There were some differences among the platelet phenotypes used in this report. Platelet aggregation was assessed by maximal aggregation to 0.5 μg/mL collagen in 1:1 buffer-diluted whole blood (HAPI), the threshold aggregation response to epinephrine in platelet rich plasma (FHS), and maximal aggregation to 1.0 μg/mL collagen in undiluted whole blood (GeneSTAR). It would have been useful to know the genotype associations with collagen and with a “hyperreactive” epinephrine phenotype (aggregation to 0.1 μmol/L or 0.5 μmol/L) in the FHS. On the other hand, at least for this genomic region, the use of 1:1 buffer-diluted whole blood versus platelet-rich plasma (largely free of red and white blood cells) made no difference in the outcome.

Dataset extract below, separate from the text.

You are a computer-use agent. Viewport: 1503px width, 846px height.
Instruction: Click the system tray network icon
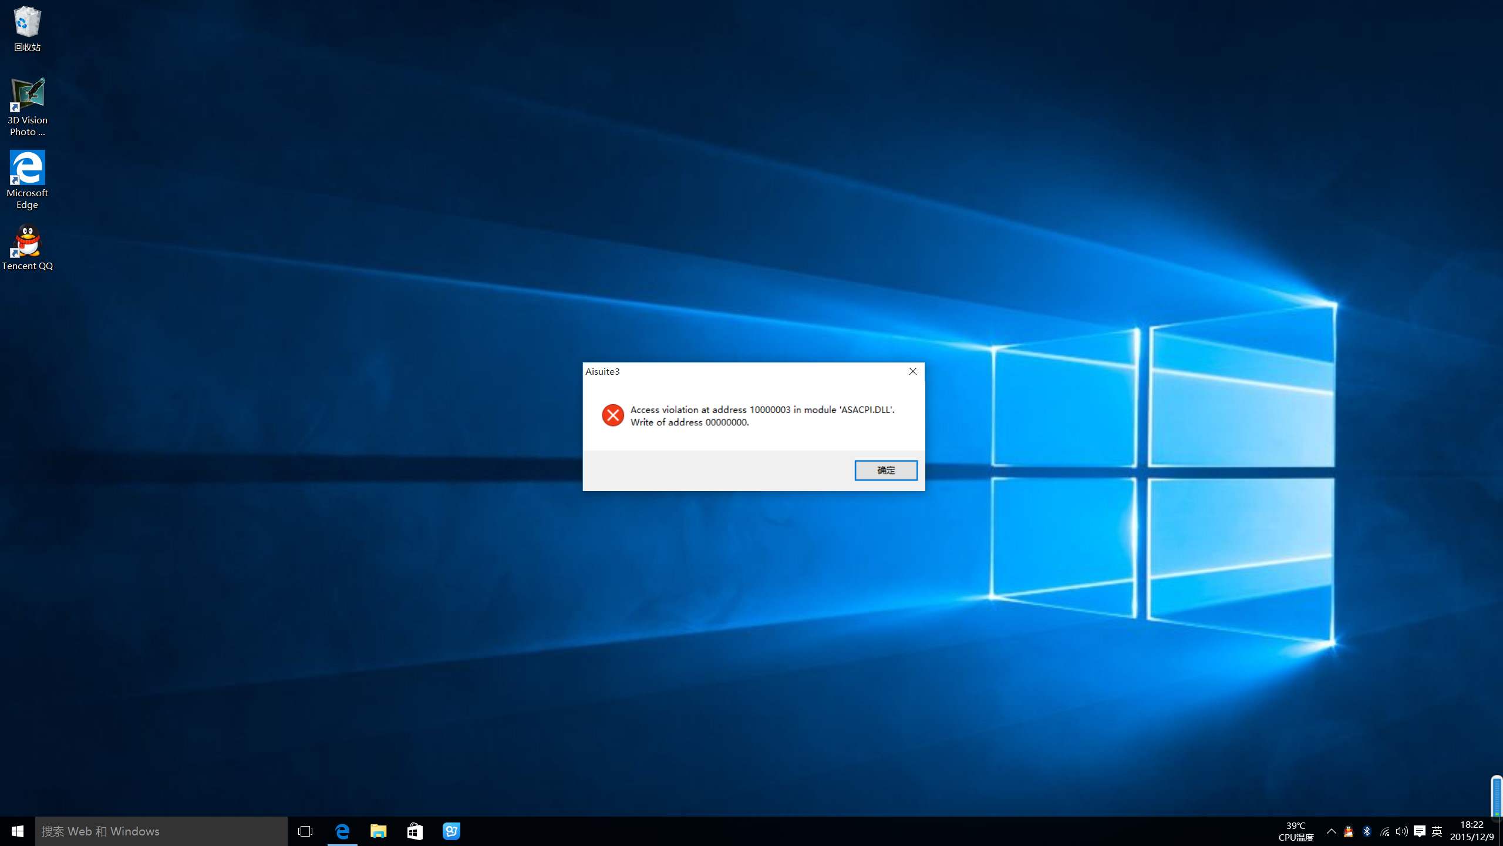click(1383, 831)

Taking this one step further, these findings suggest that 9p21.3 regulates a shared platelet signaling pathway downstream of the two major pathways of platelet activation, since epinephrine activates platelets though several G protein coupled receptors and collagen primarily activates platelets through an immunoreceptor tyrosine-based activation motif associated with glycoprotein VI. The FHS and GeneSTAR groups have recently reported results from a genomewide association study using platelet phenotypes from the same subjects,¹⁵ but SNPs in the 9p21.3 locus were not identified as associated with platelet reactivity. Most likely, the SNPs in the 9p21.3 region did not meet accepted levels of genomewide significance in their prior work. The GeneSTAR replication did not meet statistical significance in the current work, perhaps because of imputation of SNP data, demographic differences in the cohort, and/or because of the more rigorous adjusting for confounders.

Nevertheless, Musunuru et al provide the first evidence that a platelet phenotype is associated with 9p21.3 in European Americans. In fact, this is one of the first studies to show a significant association between the 9p21.3 locus and any intermediate phenotype for CHD. The pleiotropism of this locus is likely to remain bewildering until causative genes are identified. Although there are no known expressed genes in this region, strong evidence indicates this region has enhancer activity.^16,17 The laboratory of Pennacchio (Visel et al¹⁷) knocked out the corresponding region in the mouse genome and found that the cardiac expression of Cdkn2a and Cdkn2b was markedly reduced via a distal cis-acting mechanism, and aortic smooth muscle cells exhibited excessive proliferation. The broad expression of these cyclin-dependent kinase inhibitors could modulate multiple tissue phenotypes. An intriguing trans-acting mechanism has also been suggested, wherein the expression of the noncoding RNA ANRIL, located in the 9p21.3 region, correlates with different alleles.¹⁶ Noncoding RNAs may use a variety of mechanisms to alter the expression of multiple genes, which could also account for multiple phenotypes. The accurate definition of the pathophysiologic processes associated with 9p21.3 generates more optimism that disease-causing molecular genetic mechanisms may soon be identified.